Work item: Across all of the records below, determine the number of lines containing the string "agent"; reply with that number only.

Given entries:

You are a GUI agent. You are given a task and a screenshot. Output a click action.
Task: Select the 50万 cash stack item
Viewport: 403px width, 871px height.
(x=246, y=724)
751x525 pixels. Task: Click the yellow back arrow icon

...

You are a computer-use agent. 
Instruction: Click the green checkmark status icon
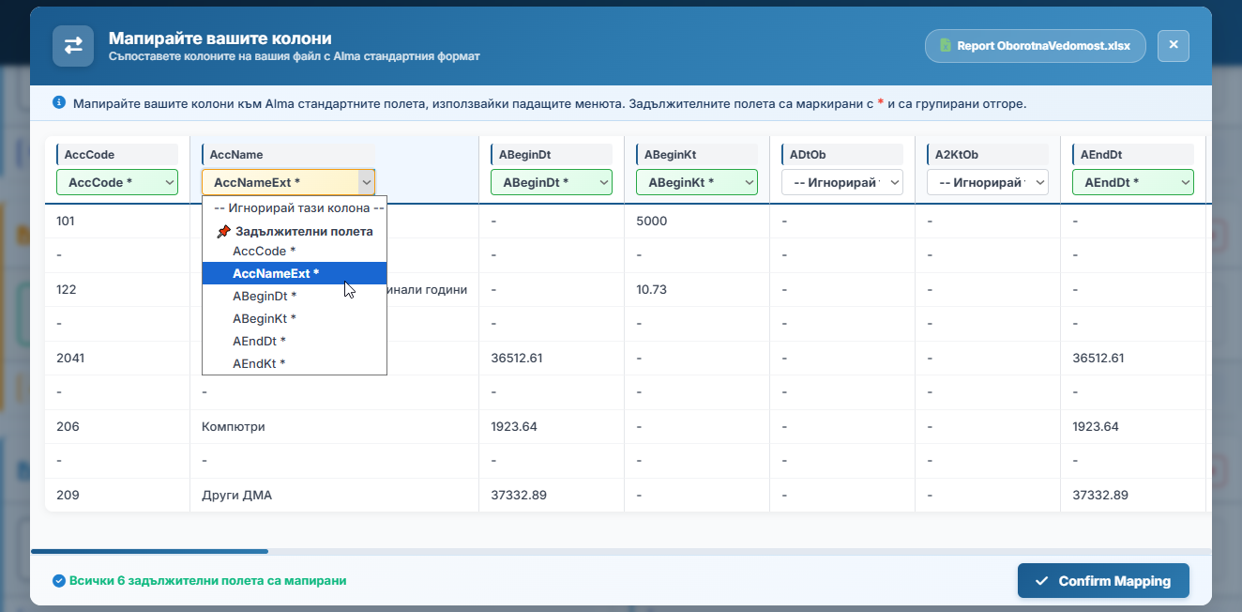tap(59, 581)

--

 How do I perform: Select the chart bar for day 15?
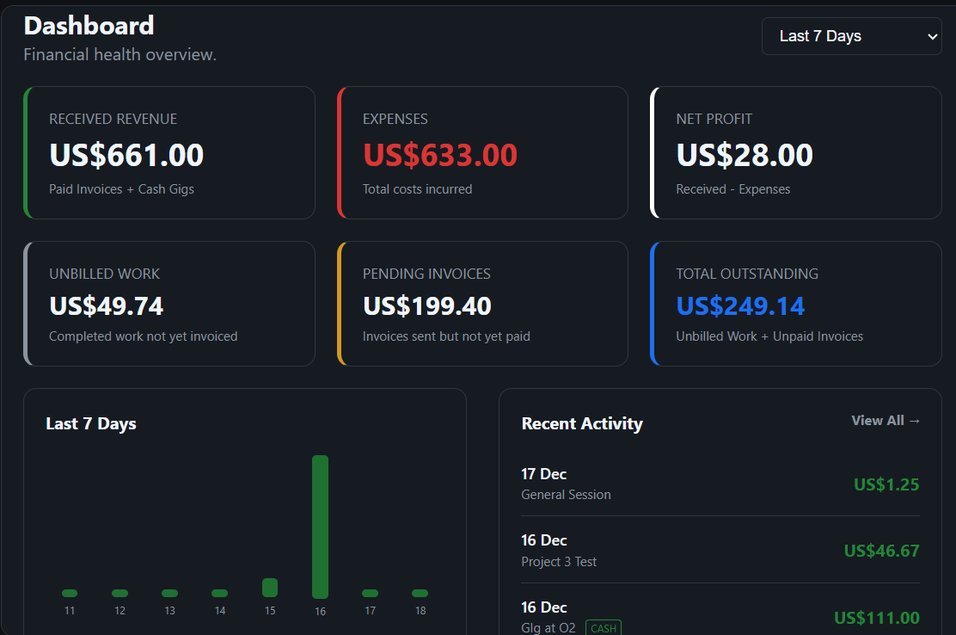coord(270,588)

Result below: 2